===== TEXTO APRESENTADO
Questionado, pela Lusa, sobre se esta "preocupação" foi já transmitida ao Ministério da Saúde, Roberto Roncon apontou que tem sentido que também a tutela está "preocupada" com a situação.
Roberto Roncon, que é médico intensivista no CHUSJ, procurou frisar o "respeito" pelos colegas que apresentaram indisponibilidade para fazer mais do que as 150 horas suplementares obrigatórias, lembrando que este é "direito" dos clínicos que "merecem a maior consideração".
"Só tenho de agradecer aos meus colegas o empenho constante, nomeadamente na pandemia [da covid-19]", concluiu.
Na sexta-feira, o ministro da Saúde admitiu que existe o risco de algumas urgências fecharem devido à recusa dos médicos fazerem horas extras além das obrigatórias, mas assegurou estar a trabalhar para garantir o normal funcionamento destes serviços.
"Desde sempre, o funcionamento dos serviços esteve dependente, como está hoje, da disponibilidade dos médicos para realizarem o trabalho extraordinário, esse risco evidentemente eu não posso dizer que não existe", disse Manuel Pizarro que falava à margem do Global Health Fórum.
==========
## TAREFA PROPOSTA
Consegue retomar a notícia sobre as horas extras dos médicos e continuá-la a partir da última frase apresentada? As linhas não têm qualquer papel nesta tarefa.
===== DADOS
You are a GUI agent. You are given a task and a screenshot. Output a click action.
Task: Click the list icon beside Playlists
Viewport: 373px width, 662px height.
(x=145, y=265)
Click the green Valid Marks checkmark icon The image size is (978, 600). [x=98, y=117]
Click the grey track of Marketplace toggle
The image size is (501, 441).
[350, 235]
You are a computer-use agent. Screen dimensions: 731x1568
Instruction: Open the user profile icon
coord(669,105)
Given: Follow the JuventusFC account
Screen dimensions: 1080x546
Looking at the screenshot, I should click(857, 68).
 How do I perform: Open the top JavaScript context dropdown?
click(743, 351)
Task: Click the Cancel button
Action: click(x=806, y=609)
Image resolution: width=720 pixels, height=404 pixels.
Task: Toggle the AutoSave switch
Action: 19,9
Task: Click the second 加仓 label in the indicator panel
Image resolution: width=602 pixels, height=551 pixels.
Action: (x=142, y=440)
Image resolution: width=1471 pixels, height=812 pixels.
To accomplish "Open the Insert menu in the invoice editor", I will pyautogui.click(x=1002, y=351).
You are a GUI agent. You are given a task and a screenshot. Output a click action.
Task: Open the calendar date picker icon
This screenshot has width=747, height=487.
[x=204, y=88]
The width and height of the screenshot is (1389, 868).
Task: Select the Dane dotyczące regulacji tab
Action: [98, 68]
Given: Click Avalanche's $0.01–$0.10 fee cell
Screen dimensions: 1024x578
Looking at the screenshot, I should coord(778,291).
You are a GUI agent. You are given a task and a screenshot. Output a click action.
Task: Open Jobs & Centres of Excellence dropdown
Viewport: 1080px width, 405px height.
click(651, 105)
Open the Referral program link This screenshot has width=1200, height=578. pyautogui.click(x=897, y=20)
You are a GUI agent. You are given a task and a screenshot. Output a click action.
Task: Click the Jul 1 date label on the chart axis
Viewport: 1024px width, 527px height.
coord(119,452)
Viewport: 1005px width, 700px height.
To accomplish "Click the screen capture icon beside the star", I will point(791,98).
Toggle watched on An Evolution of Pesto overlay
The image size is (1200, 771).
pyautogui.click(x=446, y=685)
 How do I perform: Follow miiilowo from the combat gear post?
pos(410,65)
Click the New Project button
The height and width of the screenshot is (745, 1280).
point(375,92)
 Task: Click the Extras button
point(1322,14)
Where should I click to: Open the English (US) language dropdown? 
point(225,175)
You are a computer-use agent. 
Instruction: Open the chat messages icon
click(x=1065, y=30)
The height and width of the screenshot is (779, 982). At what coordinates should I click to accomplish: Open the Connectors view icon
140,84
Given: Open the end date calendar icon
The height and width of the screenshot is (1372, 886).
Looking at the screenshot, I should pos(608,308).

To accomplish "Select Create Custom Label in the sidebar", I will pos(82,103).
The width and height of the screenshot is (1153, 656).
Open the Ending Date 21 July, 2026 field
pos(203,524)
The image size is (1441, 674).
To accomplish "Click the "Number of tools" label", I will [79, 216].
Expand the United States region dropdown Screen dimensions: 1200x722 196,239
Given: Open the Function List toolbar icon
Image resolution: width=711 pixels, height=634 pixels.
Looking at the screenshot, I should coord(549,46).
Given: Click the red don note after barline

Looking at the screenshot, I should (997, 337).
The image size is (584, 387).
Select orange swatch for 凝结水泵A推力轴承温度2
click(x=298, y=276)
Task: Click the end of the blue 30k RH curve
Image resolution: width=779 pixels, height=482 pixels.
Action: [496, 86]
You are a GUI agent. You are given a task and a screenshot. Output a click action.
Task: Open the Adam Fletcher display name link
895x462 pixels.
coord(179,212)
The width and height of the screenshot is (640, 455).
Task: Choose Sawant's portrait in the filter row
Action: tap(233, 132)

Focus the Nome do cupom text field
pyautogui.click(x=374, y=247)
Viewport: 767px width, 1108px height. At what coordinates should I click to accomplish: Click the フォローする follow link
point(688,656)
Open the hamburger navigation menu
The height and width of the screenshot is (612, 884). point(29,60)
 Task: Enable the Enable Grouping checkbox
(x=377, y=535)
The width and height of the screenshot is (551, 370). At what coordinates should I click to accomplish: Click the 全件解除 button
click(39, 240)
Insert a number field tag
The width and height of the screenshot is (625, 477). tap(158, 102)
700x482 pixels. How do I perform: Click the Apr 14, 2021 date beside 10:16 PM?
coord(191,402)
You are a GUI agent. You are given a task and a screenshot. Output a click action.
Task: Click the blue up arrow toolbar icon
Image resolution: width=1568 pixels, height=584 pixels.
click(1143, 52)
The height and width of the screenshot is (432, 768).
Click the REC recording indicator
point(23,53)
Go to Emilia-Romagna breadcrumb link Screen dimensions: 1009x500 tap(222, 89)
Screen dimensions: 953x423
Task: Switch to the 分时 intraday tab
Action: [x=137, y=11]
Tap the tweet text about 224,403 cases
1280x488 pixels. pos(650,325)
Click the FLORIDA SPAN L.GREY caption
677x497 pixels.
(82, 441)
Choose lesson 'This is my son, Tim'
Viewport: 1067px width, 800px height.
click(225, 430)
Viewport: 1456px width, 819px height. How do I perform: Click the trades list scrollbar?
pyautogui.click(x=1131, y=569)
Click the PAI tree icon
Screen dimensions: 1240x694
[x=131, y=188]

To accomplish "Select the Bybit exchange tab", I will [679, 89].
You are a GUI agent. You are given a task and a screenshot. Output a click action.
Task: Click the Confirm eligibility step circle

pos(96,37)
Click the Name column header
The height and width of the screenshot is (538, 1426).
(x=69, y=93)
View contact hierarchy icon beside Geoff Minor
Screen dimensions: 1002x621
==========
## RESPOSTA À TAREFA
Também a Federação Nacional dos Médicos (FNAM) avisou, nesse dia, que se acumulam "episódios dramáticos, com mais de duas dezenas de hospitais em risco de ficarem sem serviços de urgência", sendo já mais de 1.500 médicos que, em todo o país, entregaram as declarações manifestando indisponibilidade para fazer mais do que o limite legal de 150 horas suplementares por ano.
"O SNS não pode estar dependente das oito milhões de horas extraordinárias que os médicos realizam por ano", afirmou, salientando que "a situação é mais desesperante" em Viana do Castelo, Vila Real, Penafiel, Bragança, Guarda, Viseu, Aveiro, Leiria, Santarém, Lisboa e Almada, referia a FNAM em comunicado.